▶ [Permintaan Tugas 1] Menurut tulisan tentang ultimatum Surabaya, mengapa Mayjen Mansergh menyimpulkan bahwa perang besar akan terjadi?
▶ [Permintaan Tugas 2] Teruskan tulisan tentang ultimatum Surabaya mulai dari kalimat sesudah bagian terakhir yang ditampilkan.

▶ [Kutipan Halaman]
* * * * * * * * *

Senin, 09 November 2015

ULTIMATUM TAK DIGUBRIS MAKA SURABAYA MENJADI KANCAH PERANG PADA 10 NOVEMBER 1945

(Bagian ke 3 dari 4 tulisan )

Jenderal Mansergh mengancam, apabila rakyat Surabaya tidak mematuhi perintahnya secara penuh sampai paling lambat pada 10 November pukul 06.00, maka dia akan menggerakkan seluruh kekuatan yang dimilikinya, dan orang-orang Indonesia yang tidak mematuhi perintahnya harus bertanggungjawab atas pertumpahan darah yang akan timbul.



Perintah Mansergh ini sangat merendahkan dan menghina pimpinan Indonesia. “ Hak apa orang Inggris memerintah orang Surabaya sebagai bagian dari Negara yang berdaulat!” Teriak Bung Tomo sambil menggebrak meja setelah mendapat laporan tentang ultimatum itu.
Bung tomo meneriakkan di corong Radio pemberontak, “ Saudara-saudara  Allahu Akbar! Semboyan kita tetap: MERDEKA ATAU MATI. Dan kita yakin saudara-saudara, pada akhirnya pastilah kemenangan akan jatuh ketangan kita, sebab Allah selalu berada pada pihak yang benar. Percayalah saudara-saudara, Tuhan akan melindungi kita sekalian”


Allahu akbar…! Allahu akbar…! Allahu akbar…!
“MERDEKA”
Mendengar pidato bung Tomo, orang Surabaya paham  itu isyarat perang. Dan Mayjen Mansergh juga mengambil kesimpulan bakal ada perang besar, sebab sampai batas yang ditentukan tidak ada satu orang pun rakyat Surabaya yang datang menyerahkan senjata.

* * * * * * * * *

▶ [Daftar Catatan]
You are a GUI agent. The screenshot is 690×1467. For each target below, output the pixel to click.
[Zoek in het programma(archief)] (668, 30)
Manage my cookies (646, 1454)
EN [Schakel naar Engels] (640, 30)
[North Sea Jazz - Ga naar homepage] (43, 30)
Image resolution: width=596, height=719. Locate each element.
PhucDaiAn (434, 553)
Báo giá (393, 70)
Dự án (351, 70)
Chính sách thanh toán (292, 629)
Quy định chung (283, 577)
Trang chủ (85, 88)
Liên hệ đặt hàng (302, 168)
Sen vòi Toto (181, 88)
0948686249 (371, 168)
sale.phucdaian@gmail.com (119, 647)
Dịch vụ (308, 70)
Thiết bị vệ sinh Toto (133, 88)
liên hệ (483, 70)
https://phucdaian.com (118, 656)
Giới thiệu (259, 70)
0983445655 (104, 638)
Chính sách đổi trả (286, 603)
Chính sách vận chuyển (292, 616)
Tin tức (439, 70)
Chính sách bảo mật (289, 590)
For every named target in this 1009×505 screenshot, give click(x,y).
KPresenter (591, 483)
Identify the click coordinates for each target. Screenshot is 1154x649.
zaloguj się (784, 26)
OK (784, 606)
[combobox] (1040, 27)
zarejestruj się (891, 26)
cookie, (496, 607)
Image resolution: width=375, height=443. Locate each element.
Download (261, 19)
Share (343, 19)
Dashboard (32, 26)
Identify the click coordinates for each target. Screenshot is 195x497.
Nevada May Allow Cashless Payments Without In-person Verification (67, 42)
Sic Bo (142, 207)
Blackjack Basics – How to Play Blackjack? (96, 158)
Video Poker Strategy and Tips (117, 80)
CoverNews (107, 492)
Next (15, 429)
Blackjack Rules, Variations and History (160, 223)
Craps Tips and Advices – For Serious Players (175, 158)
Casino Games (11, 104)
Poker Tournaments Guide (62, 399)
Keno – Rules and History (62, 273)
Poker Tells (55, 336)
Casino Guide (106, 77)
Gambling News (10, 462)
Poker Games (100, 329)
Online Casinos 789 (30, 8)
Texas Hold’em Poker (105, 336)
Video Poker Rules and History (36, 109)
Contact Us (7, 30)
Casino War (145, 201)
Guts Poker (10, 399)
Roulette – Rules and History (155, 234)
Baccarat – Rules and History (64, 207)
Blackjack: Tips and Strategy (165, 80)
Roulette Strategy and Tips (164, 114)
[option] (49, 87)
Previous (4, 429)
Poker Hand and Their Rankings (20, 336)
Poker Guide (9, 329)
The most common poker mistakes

* * * * * * * * *

▶ [Jawaban Latihan 1] Mayjen Mansergh menyimpulkan akan ada perang besar karena sampai batas waktu yang ditentukan tidak ada satu orang pun rakyat Surabaya yang datang menyerahkan senjata.

▶ [Jawaban Latihan 2]
Akhirnya pada tanggal 10 November pukul 10.12 WIB di langit Surabaya suara pesawat menderu-deru kencang. Inggris mengerahkan pasukan Royal  Air force (RAF) yang merupakan veteran  perang dunia II yang mengebom Berlin.
Mereka mengebom kantor-kantor pemerintahan dan gedung-gedung sekolah. Banyak orang yang mati karena resuntuhan gedung atau yang tertembak mitraliur pesawat. Inggris mengulang kejahatan jerman ketika mengebom London, dengan memborbardir kota Surabaya. Dua dari pesawat Inggris berhasil ditembak jatuh oleh pasukan Indonesia dan salah satu penumpangnya adalah Brigadir jenderal Robert Guy Loder Symonds, terluka parah dan meninggal keesokan harinya.

 Para pejuang  membangun benteng-benteng pasir, menjalin kawat berduri dan bersembunyi di jendela-jendela toko. Bung Tomo lewat radio pemberontakan  mengobarkan semangat pemuda dan rakyat Surabaya dan mengajak mereka bersatu melawan sekutu.
Pertempuran sengit tidak bisa dielakkan, berkat pidato Bung Tomo, rakyat Surabaya mendapat bantuan dari rakyat sekitarnya untuk mempertahankan kedaulatan kota Surabaya.
Presiden Sukarno yang pada awalnya tidak menghendaki perang dengan sekutu, namun kemudian  ia menyerahkan sepenuhnya kepada kebijakan pemerintah daerh Jawa timur..
Pertempuran sengit belansung selama lima hari lima malam. Tentara sekurtu mengalami kerugian yang amat banyak. Ini adalah pertempuran sekutu terdasyat sejak PD II, kata E.C. Mansergh komandan Sekutu.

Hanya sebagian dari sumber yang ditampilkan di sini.